Ce vaporisateur n’est pas tout à fait nécessaire, il est, à nos yeux, tout à fait joli. Et il est un caprice. Un caprice de brocante.
On ne peut pas vivre sans caprice, et si l’on n’est pas très riche mais porté sur le joli – ou plutôt : ce que l’on tient pour tel – il ne reste que des caprices de brocante. Dans ce cas, ni le neuf, ni l’antiquité estampillée, n’ont droit de cité dans la demeure.
L’eau de toilette que ce vaporisateur vaporise n’est, quant à elle, point un caprice ; elle est simplement fort bien nommée, ces toilettes s’aérant mal. Or, si ce vaporisateur en est un, lui, ce n’est pas l’action de vaporiser qui se trouve ainsi mise en cause, mais uniquement l’instrument – autrement dit : la façon. On ne discute donc pas le contenu, mais le seul emballage.

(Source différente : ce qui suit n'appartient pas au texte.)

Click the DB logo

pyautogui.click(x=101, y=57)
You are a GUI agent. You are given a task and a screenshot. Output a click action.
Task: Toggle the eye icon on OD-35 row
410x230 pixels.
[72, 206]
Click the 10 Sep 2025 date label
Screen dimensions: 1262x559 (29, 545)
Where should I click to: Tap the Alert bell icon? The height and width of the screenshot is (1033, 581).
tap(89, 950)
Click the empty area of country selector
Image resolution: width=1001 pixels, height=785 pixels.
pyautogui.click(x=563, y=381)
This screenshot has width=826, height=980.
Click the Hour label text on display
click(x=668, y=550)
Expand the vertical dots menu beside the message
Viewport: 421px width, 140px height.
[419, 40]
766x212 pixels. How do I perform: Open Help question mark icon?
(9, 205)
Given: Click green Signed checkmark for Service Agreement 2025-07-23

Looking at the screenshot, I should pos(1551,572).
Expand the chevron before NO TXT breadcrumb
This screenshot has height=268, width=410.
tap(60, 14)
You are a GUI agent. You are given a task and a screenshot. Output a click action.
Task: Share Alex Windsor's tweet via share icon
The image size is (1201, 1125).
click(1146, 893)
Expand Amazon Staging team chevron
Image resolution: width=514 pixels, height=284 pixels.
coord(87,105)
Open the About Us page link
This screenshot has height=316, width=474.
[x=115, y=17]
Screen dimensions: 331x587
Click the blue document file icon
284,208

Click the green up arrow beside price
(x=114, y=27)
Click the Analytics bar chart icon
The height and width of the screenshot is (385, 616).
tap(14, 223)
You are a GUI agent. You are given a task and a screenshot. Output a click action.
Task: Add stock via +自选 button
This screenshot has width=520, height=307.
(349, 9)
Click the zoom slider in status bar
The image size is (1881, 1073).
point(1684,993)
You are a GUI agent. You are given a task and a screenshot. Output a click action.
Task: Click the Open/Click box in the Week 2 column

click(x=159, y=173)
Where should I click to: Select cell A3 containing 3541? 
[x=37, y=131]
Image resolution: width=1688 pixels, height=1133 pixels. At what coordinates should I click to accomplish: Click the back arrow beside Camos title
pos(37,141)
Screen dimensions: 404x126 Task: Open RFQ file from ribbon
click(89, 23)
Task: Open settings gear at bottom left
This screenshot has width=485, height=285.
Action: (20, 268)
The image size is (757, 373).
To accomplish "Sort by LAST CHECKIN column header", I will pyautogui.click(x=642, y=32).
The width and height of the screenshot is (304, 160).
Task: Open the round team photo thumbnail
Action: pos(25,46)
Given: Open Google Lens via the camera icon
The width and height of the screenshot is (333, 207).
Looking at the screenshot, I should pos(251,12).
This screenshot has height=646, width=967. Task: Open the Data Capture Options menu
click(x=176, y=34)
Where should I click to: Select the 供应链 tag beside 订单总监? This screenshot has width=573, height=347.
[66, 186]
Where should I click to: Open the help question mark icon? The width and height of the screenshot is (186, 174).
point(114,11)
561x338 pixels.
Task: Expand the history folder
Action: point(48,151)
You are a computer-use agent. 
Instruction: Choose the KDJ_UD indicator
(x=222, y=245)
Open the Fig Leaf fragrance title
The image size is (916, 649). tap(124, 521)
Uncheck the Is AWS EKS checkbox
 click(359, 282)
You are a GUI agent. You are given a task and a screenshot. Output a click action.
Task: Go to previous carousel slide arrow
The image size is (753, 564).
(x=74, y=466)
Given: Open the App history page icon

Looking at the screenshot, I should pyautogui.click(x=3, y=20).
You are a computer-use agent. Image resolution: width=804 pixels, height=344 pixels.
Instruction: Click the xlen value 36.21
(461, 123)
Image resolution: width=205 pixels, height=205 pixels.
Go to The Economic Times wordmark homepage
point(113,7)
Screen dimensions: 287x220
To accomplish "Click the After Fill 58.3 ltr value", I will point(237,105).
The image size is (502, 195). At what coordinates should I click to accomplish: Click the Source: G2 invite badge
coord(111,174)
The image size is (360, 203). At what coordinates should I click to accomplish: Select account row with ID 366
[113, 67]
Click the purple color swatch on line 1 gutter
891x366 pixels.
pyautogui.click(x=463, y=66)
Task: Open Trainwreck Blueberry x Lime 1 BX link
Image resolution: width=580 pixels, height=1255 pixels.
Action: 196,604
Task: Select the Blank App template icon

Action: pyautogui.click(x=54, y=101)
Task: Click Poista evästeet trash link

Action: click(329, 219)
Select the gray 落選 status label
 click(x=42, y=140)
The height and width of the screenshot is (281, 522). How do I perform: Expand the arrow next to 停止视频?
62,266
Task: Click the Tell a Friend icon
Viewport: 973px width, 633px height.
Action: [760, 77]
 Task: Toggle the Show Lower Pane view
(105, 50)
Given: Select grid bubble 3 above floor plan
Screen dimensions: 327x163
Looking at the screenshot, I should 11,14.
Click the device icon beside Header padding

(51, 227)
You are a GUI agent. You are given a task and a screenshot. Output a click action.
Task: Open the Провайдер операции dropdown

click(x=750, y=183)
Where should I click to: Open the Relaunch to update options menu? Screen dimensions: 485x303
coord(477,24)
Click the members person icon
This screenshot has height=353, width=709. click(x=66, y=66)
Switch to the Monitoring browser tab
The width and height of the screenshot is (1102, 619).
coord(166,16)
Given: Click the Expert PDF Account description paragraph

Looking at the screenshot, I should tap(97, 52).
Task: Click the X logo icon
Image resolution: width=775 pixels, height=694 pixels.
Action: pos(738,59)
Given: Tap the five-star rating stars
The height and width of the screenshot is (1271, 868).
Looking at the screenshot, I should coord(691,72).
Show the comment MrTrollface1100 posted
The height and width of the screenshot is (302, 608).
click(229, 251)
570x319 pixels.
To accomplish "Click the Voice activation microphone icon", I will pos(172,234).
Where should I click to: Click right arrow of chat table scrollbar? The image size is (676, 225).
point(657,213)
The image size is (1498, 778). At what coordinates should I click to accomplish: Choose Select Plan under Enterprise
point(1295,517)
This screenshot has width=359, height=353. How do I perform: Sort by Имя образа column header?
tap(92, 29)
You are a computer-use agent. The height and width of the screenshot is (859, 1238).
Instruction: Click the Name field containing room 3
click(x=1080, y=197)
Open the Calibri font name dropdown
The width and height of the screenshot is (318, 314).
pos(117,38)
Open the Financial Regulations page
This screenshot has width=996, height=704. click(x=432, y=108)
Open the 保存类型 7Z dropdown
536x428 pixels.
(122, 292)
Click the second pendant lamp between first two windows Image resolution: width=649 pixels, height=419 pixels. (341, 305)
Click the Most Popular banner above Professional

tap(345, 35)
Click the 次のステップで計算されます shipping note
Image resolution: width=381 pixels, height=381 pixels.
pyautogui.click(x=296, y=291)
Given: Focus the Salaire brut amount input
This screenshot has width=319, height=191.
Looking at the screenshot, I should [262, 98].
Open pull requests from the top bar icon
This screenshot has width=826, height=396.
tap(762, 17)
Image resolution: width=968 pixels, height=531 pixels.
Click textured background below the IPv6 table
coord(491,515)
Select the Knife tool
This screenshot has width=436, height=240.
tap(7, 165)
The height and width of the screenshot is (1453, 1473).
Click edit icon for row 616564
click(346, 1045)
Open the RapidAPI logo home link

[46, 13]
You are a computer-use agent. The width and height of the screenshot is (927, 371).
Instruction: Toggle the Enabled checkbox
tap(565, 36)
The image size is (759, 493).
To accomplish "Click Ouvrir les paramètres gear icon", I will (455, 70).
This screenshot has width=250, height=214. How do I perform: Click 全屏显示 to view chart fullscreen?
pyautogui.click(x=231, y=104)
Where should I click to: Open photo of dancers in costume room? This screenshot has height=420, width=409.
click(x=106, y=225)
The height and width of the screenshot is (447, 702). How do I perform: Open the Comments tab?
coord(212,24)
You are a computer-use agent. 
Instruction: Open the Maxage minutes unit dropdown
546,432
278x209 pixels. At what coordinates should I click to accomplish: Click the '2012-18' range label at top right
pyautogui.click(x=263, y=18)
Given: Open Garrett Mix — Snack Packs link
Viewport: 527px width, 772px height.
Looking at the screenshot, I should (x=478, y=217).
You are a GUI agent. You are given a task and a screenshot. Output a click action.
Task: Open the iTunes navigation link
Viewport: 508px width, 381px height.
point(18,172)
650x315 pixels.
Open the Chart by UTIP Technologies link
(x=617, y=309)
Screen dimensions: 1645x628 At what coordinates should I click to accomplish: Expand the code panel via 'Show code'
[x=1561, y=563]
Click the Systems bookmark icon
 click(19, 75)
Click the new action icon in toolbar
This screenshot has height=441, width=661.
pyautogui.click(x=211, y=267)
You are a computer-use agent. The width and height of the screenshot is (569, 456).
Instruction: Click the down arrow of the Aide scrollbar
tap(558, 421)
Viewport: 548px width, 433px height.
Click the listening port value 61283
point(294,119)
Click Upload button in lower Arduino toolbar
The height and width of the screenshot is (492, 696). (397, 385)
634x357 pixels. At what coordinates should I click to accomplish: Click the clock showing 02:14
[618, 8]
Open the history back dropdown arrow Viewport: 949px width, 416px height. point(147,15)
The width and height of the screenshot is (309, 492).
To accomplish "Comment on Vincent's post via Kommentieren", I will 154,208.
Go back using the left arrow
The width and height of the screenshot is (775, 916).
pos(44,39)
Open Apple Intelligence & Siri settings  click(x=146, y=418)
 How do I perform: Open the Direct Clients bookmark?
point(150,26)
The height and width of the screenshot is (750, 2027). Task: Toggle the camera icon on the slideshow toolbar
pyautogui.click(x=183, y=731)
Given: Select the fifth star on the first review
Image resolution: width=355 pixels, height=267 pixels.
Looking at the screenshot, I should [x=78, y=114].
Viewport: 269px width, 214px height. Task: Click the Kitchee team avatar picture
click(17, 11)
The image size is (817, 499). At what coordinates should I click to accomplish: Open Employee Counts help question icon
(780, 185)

Nous en déduisons que celui qui effectue une tâche utile de manière inutilement esthétique est peut-être capricieux, et celui qui ne le fait pas de cette sorte-là n’est peut-être pas très loin de la bête, la bête de somme en somme. Partant de là, nous sommes amenés à penser qu’il n’y a pas beaucoup de choix dans une vie humaine : il y a des décision à prendre lorsqu’il en va de l’art et de la manière.
Être ou avoir ? Qu’est-ce qui fait l’homme, en dernière instance ? Sans doute le second. Car avoir un tel vaporisateur dans les chiottes est, à nos yeux, bien plus important que le fait d’être doté de la faculté de raisonner, ne serait-ce que sur le vapo en question. Les animaux, eux, réfléchissent aussi, mais ils ne savent pas quoi mettre dans leurs trop frustes lieux d’aisance. C’est au moins la réponse que nous nous donnons à la grande question éternelle quand, en nous soulageant, nos regards ne peuvent éviter le petit meuble en bois brut, bricolé main, avec, trônant dessus, un si joli caprice de brocante.